Ben oui, chez nous, quand les enfants pleurent, ben, on les console. C’est ben rare qu’on les revire de bord avec un : « Voyons donc, pleure pas pour ça, c’pas grave. » On se rappelle quand on avait 5 ans. Que c’était vraiment la fin du monde quand on se pettait le coccyx ou qu’on buvait dans un verre bleu au lieu de boire dans un verre jaune. On prend nos mousses dans nos bras. On les rassure. Même pour une égratignure ou une chicane de Lego. On essaie de les pousser à comprendre leur peine, à évaluer sa gravité et à trouver des solutions. Puis on essuie les larmes et on passe à l’appel suivant. Si notre technique est si poche que ça, j’aimerais bien ça comprendre pourquoi les mêmes peines ne reviennent pas deux fois.

Et oui, je sais que ça semble relever de la fiction la plus absolue, mais chez nous, on se partage les tâches. Papa ne fait pas son smart juste pour bien paraitre à la télé. Il me donne vraiment un coup de main. En fait, il ne me donne pas un coup de main. Il fait sa job de Papa. Tout le temps. Pas de relâche, pas de férié. Ça l’aide en titi à rester zen un samedi matin entre une tournée de crêpe et une brassé de lavage avec deux petits monstres qui prennent le salon pour une piste de course.

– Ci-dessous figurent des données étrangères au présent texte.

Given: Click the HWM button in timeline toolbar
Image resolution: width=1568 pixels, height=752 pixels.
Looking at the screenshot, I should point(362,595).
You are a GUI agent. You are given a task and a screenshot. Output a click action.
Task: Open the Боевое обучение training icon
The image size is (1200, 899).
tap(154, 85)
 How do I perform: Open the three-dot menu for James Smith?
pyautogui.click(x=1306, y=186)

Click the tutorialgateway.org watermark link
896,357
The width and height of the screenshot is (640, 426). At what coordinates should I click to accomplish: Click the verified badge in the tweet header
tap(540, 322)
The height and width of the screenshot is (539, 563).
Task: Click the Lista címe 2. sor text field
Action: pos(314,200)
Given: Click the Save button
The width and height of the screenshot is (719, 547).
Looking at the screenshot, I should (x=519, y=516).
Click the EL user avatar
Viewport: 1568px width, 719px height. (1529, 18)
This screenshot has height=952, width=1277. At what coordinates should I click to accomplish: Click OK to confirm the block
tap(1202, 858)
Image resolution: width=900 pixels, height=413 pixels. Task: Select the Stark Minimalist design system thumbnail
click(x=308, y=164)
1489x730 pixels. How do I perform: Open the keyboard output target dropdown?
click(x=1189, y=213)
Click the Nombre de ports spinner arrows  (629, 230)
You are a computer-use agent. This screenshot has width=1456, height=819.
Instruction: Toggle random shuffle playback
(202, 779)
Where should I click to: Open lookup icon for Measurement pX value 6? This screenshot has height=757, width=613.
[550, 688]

Et au bout de tout ça, pas d’enfants rois à l’horizon. Quand je les regarde, je vois deux enfants remplis d’amour et du souci de l’autre dont les réflexions et la vision du monde m’impressionnent chaque jour. Des petits cocos qui deviennent doucement des grands généreux et plein de bon sens. Outre le fait que mon gars n’a pas de cheveux sur la tête à 4 ans, je ne vois pas trop ce que tu peux lui reprocher. Ben oui, des fois il chiale pour pas grand-chose et il boude s’il n’a pas ce qu’il veut. Ça n’arrive jamais aux tiens ?

Écoute, j’espère que tu sais que je joue dans une émission pour enfants. Que tu comprends que ma cote d’écoute ne battrait pas son plein si je passais mon temps à tomber sur le dos de Caillou, que je courrais me réfugier dans mon lit et que je criais dans mon oreiller quand Mousseline se mettait à brailler pour boire au milieu de la nuit ou que je sacrais Gilbert dehors parce qu’il a fait caca à côté de sa litière. Pis je perdrais certainement ma job si je lâchais le moindre sacre. Ne pense pas que je suis parfaite. Mais j’aimerais que tu arrêtes de critiquer ma façon d’élever mes enfants plus souvent qu’autrement pour te conforter dans l’idée que personne n’est parfait et que ceux qui ne crient pas et ne chicanent pas sont des parents mous qui font des enfants roi. C’est non seulement faux mais en prime, c’est pas mal insultant. Je ne suis pas juste un personnage fictif, j’existe pour vrai tsé. Même s’il m’arrive de lâcher un « Câlisse » bien senti entre deux prises.